- **Task directions**: Leave every image out, and print the remaining lines below exactly.

(Dataset entries)
[Start of section]

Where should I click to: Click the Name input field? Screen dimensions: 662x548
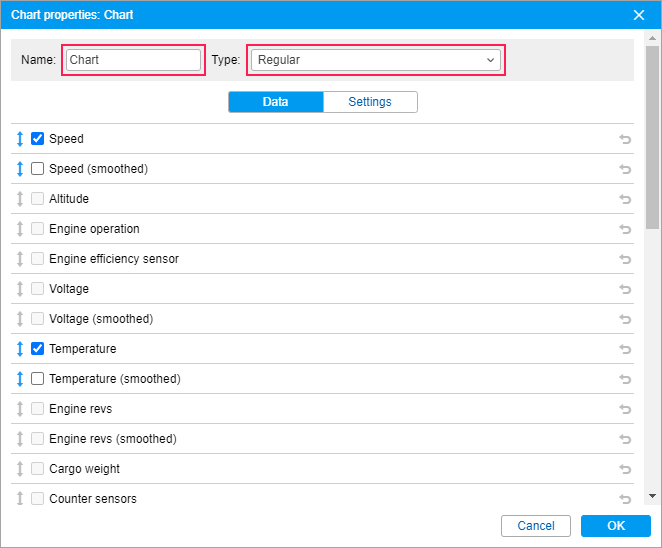[133, 60]
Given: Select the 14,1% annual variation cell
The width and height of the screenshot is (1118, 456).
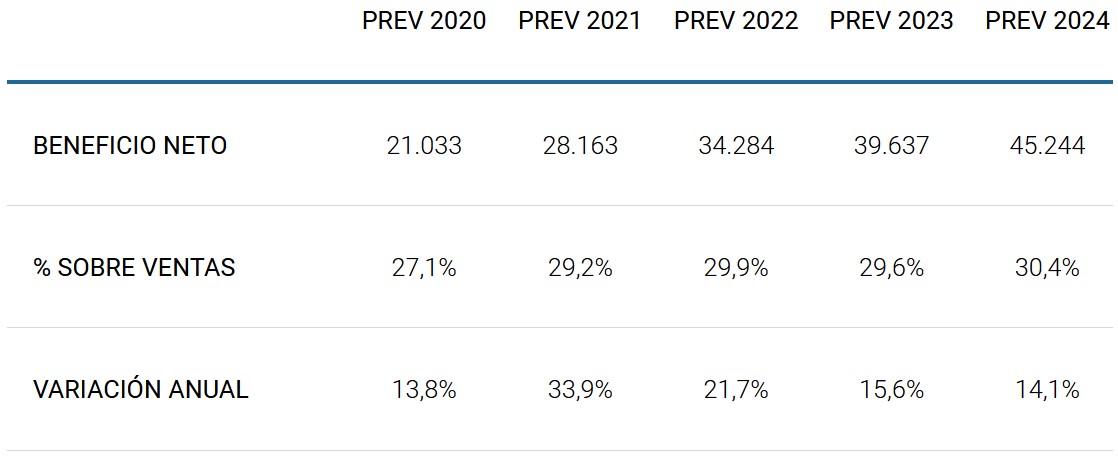Looking at the screenshot, I should click(x=1048, y=390).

[End of section]

- **Output**:
Where should I click to: Click the Name input field? Screen dimensions: 662x548
[133, 60]
Given: Select the 14,1% annual variation cell
The width and height of the screenshot is (1118, 456).
Looking at the screenshot, I should click(x=1048, y=390).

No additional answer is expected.